Collected data entries:
= = = = = = =
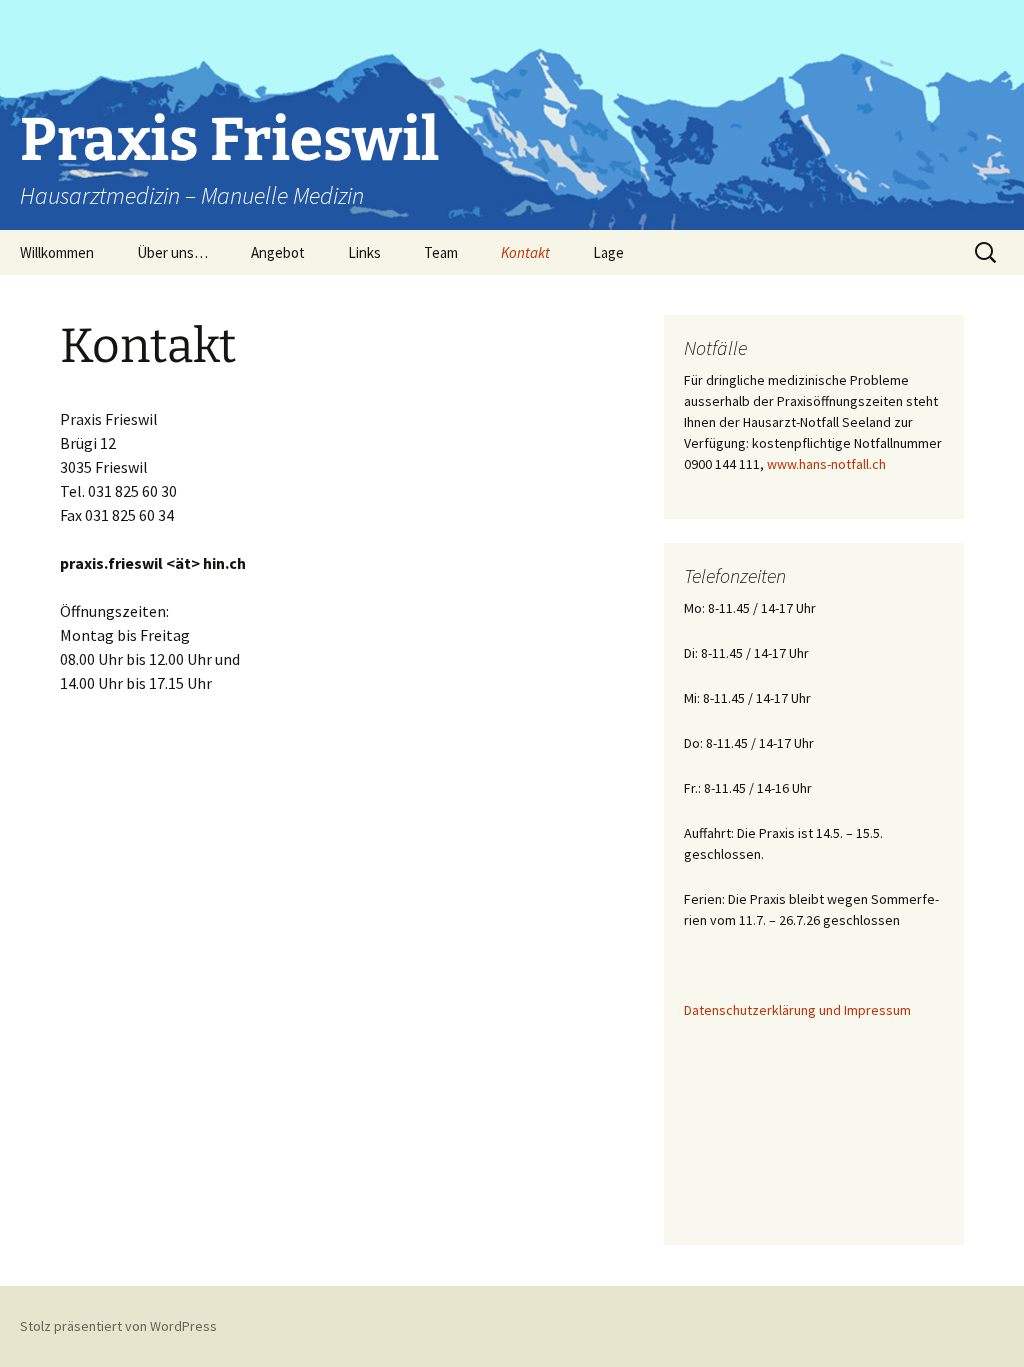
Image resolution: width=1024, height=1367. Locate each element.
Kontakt (525, 252)
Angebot (278, 252)
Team (441, 252)
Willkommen (57, 252)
= = = = = = =
The entries above should be reproduced exactly, without their pictures.

- [Output of the task]:
Image resolution: width=1024, height=1367. Locate each element.
Kontakt (525, 252)
Angebot (278, 252)
Team (441, 252)
Willkommen (57, 252)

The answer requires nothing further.